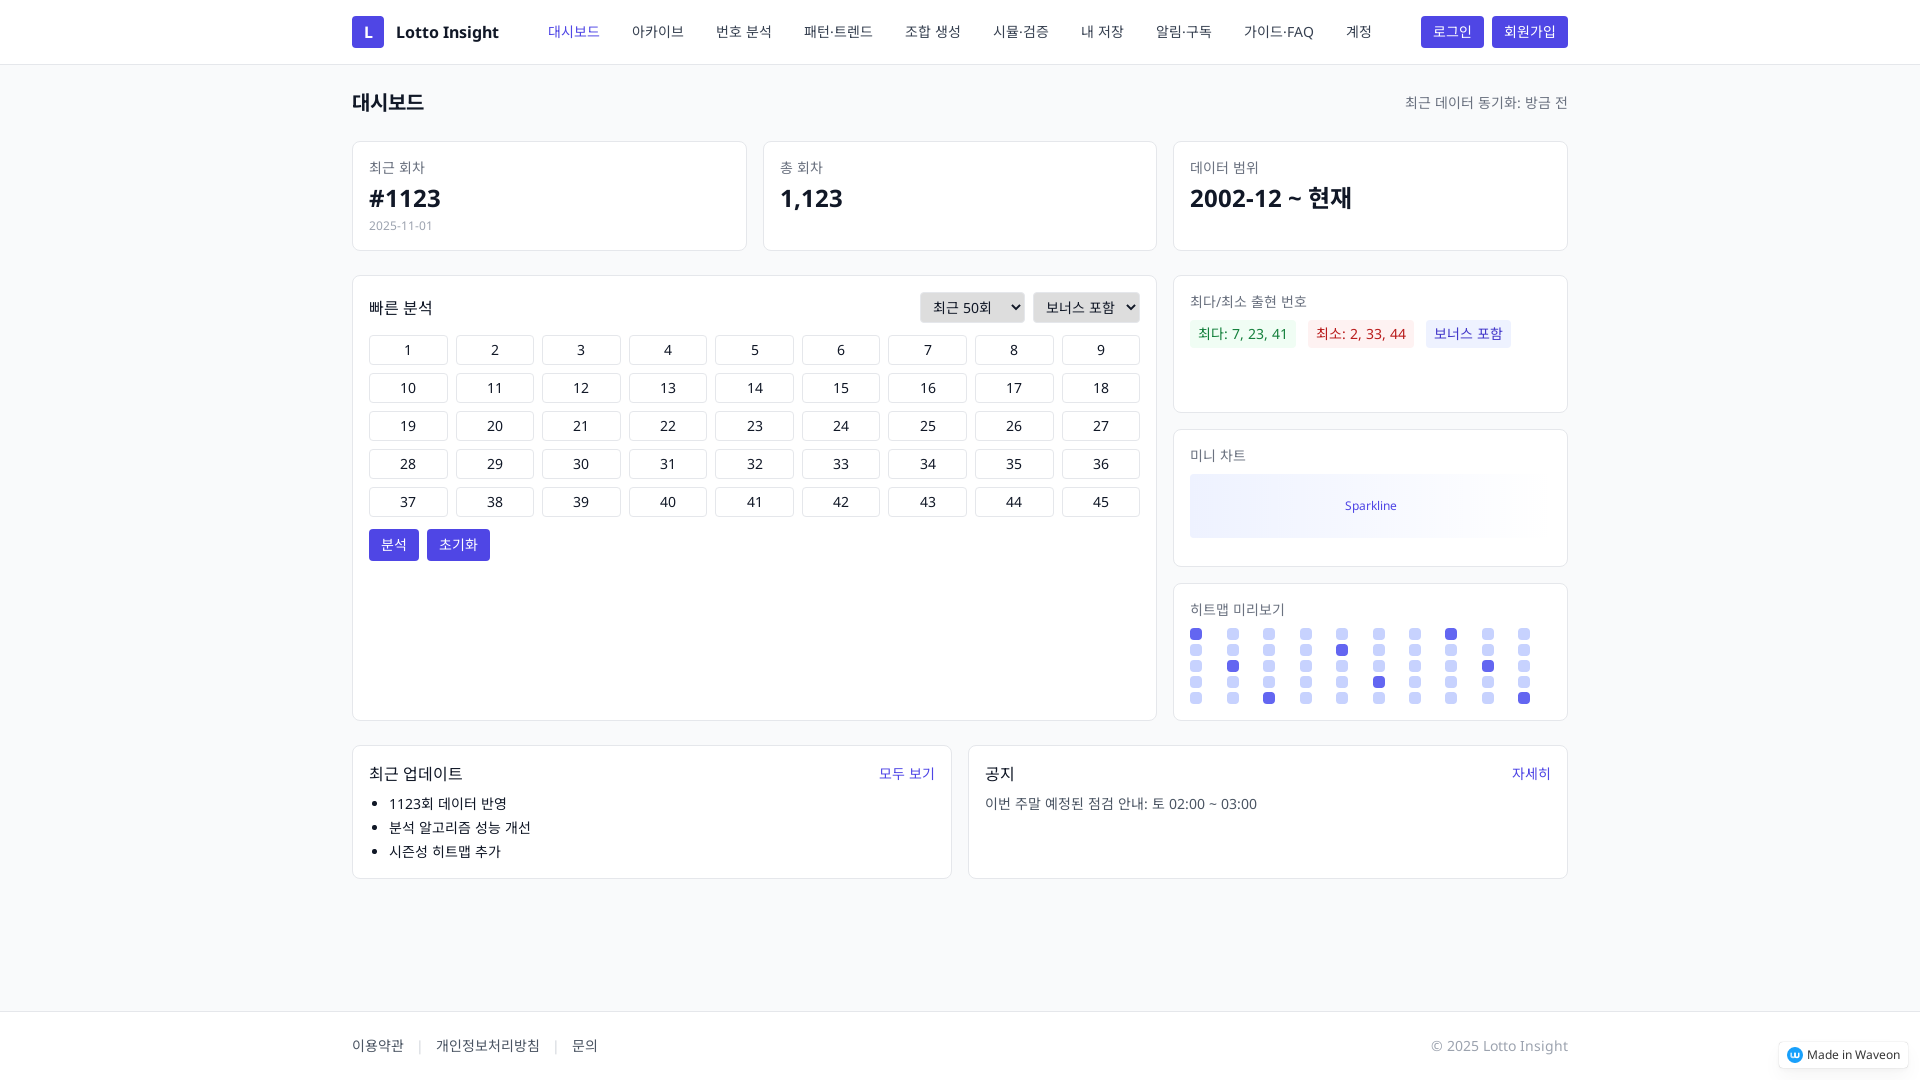
Task: Toggle number 23 in the number grid
Action: (x=754, y=426)
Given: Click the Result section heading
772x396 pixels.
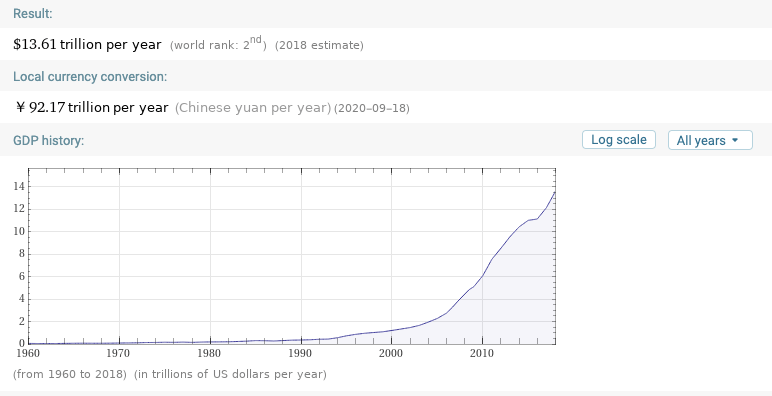Looking at the screenshot, I should point(32,14).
=-=-=-=-=
Update these lines, replacing "Result" with "Summary" and leaving everything else as it is. Don't include the pictures in your answer.

Task: Toggle number 23 in the number grid
Action: (x=754, y=426)
Given: Click the Summary section heading
772x396 pixels.
Looking at the screenshot, I should point(32,14).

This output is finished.